Among other European leaders, Turkish Prime Minister Ahmet Davutoğlu will make an extraordinary show of support for France by joining a mass rally in Paris on Jan. 11.
There were calls for Davutoğlu to join the demonstration as a wave of global support continued following the bloody end to the Charlie Hebdo attacks’ sieges.
“Four prime ministers have announced that they would participate in the Paris rally so far. It will be an interesting test for Ankara,” political commentator Cengiz Aktar said in a tweet on Jan. 9.
Global condemnation poured in as French police killed the Islamist gunmen, with bitter foes Israel and Iran both condemning the slaughter at the satirical newspaper as “terrorism” and even North Korea and Cuba sending condolences.
A wave of solidarity continued to sweep around the globe in the wake of the attacks, with people staging new vigils in several cities to declare “Je suis Charlie” in a show of support for free speech.
British Prime Minister David Cameron and Spanish Prime Minister Prime Minister Mariano Rajoy, whose countries have suffered major terror attacks in the past decade, were among the first to say they would attend a huge rally in Paris on Sunday, according to Agence France-Presse.
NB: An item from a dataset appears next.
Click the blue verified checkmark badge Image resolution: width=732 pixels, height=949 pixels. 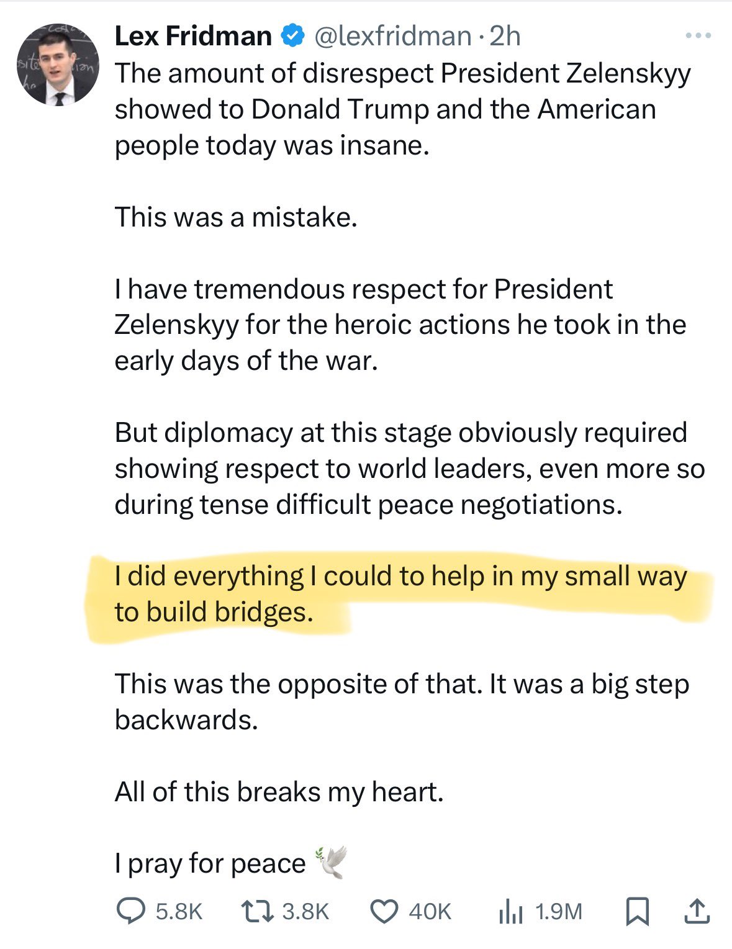(292, 36)
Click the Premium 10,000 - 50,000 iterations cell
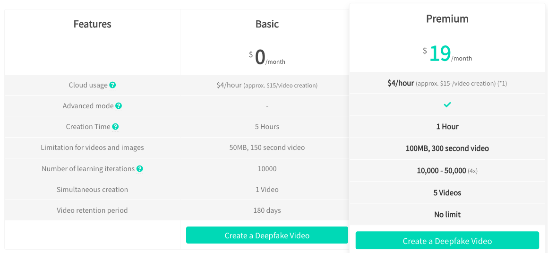 point(447,170)
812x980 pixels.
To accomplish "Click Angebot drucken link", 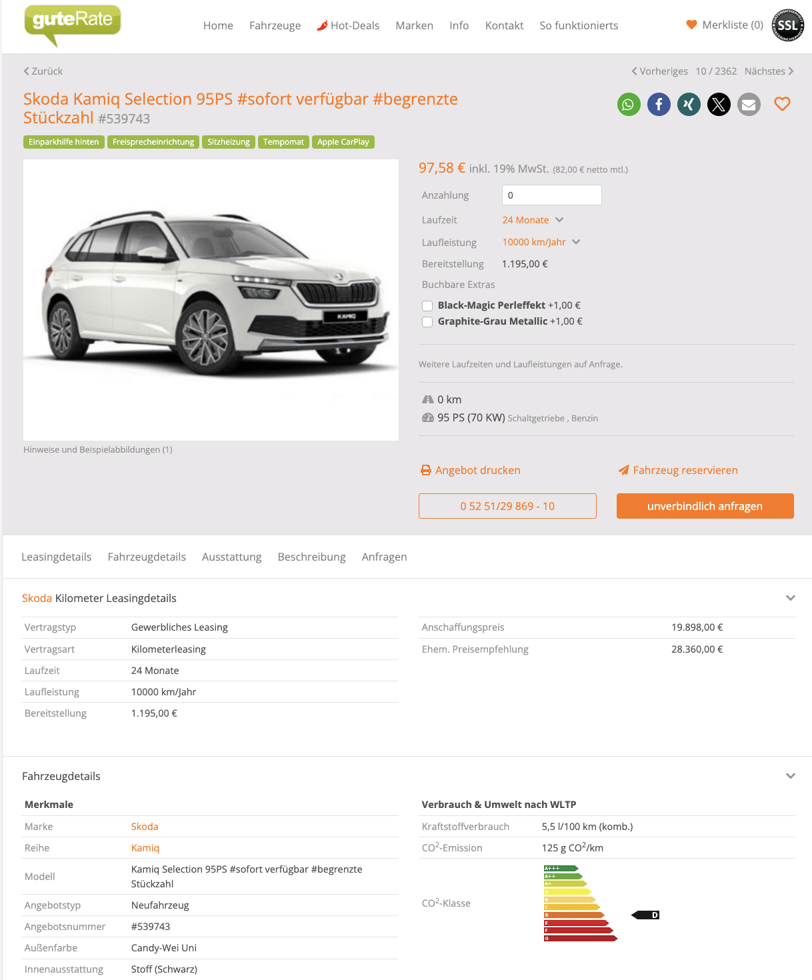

Cameron said he would be “celebrating the values behind Charlie Hebdo.”
German Chancellor Angela Merkel, Italian Prime Minister Matteo Renzi and Belgian Prime Minister Charles Michel said they would also come.
European Council President Donald Tusk and European Commission chief Jean-Claude Juncker said they would attend the Paris rally as well, accompanied by the EU’s foreign affairs supremo Federica Mogherini.
Britain’s Prince Harry meanwhile signed a book of condolence in London.
French police on Friday stormed the site north of Paris where the two brothers who attacked Charlie Hebdo had taken a hostage, killing both.
The attack Wednesday on the magazine, which has published cartoons of the prophet Mohammed, left 12 dead.
Heavily armed police also raided a kosher supemarket where an alleged associate of the brothers had taken several hostages, killing the gunman. Four other people also died there.
Fresh condemnation of the attacks came from around the world — often from opposing sides of ideological and strategic divides.
Israel expressed concern over what it called a “terror offensive” in France.
“The terrorist offensive taking place over the past three days is not only against the French people or France’s Jews but against the entire free world,” Foreign Minister Avigdor Lieberman said.
Israel’s sworn enemies Iran and Hezbollah also condemned the attacks on Charlie Hebdo, saying they harmed the cause of Muslims around the world.
Iranian President Hassan Rouhani said “violence and terrorism is reprehensible whether in this region, in Europe or in the United States”
The chief of the powerful Lebanese Shiite group Hezbollah, which is backed by Iran, said Sunni jihadists have caused more offence to Muslims than any book, cartoon or film.
“Through their shameful, heinous, inhumane and cruel words and acts, (these groups) have offended the prophet, religion… the holy book and the Muslim people more than any other enemy,” said Nasrallah in a televised speech.
North Korea, which has been accused of hacking Sony Pictures over a controversial movie about leader Kim Jong-Un, also condemned the attacks on Charlie Hebdo.
North Korean Foreign Minister Ri Su Yong sent a message of condolence in which he “reaffirmed the principled stand of the DPRK to oppose all sorts of terrorism,” the state news agency KCNA said.
Cuba, which has also been accused by rights groups of suppressing freedom of speech, similarly paid respect.
“President Raul Castro sent a message of condolence to president Hollande for the terrorist attack,” a foreign ministry official said on condition of anonymity.
The rallies that have drawn thousands of people together in cities around the world in support of Charlie Hebdo continued too.
In Istanbul dozens of Turkish journalists gathered to call for journalistic freedom.
“The Charlie Hebdo cartoonists wore the flag of freedom of thought with the greatest of courage,” said Ercan Akyol, a newspaper cartoonist.
Several dozen Muslims gathered outside Vienna’s main mosque after Friday prayers with placards reading “No to Terror” and “Not in my name”.
In Hungary, Prime Minister Viktor Orban condemned the “barbaric, brutal attack”, adding that it was “especially poignant that this happened so close to us, in the European Union.”
But the head of the far-right Jobbik party, Gabor Vona, called for tougher immigration controls, saying that a “new era began on Wednesday” when “terrorism immigrated into Europe.”